• Information
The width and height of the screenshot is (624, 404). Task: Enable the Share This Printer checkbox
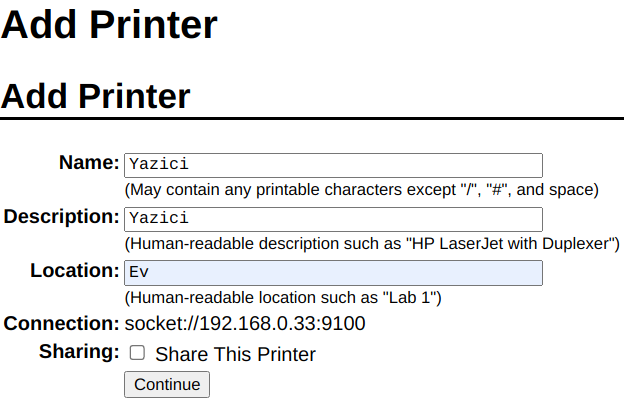tap(138, 353)
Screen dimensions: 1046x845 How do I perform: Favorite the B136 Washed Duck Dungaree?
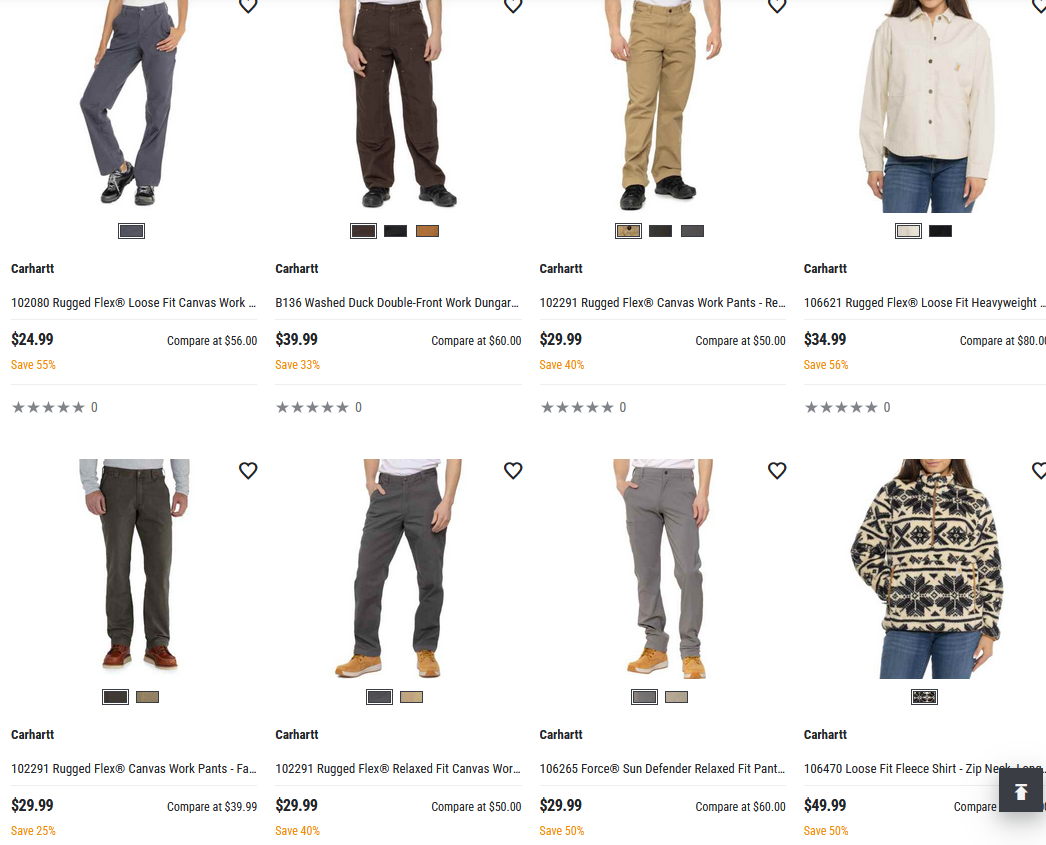click(x=513, y=6)
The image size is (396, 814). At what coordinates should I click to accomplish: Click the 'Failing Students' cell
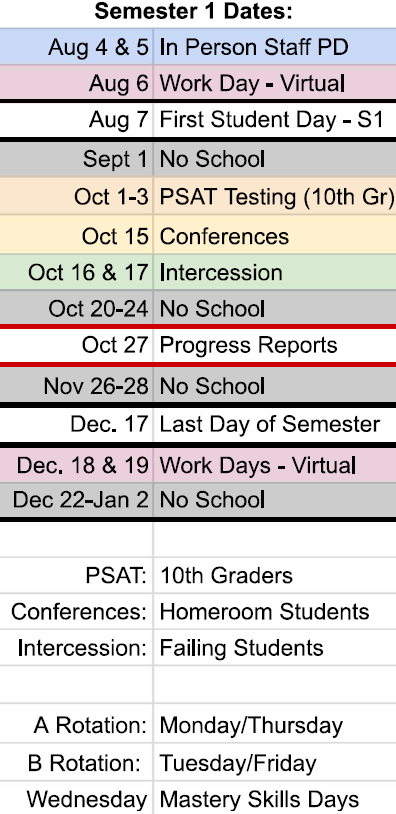tap(275, 647)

• Assignment
Repeat everything in the records above exactly, except the pictures.

• Task solution
The width and height of the screenshot is (624, 404). Task: Enable the Share This Printer checkbox
tap(138, 353)
Screen dimensions: 1046x845 How do I perform: Favorite the B136 Washed Duck Dungaree?
click(x=513, y=6)
The image size is (396, 814). At what coordinates should I click to accomplish: Click the 'Failing Students' cell
tap(275, 647)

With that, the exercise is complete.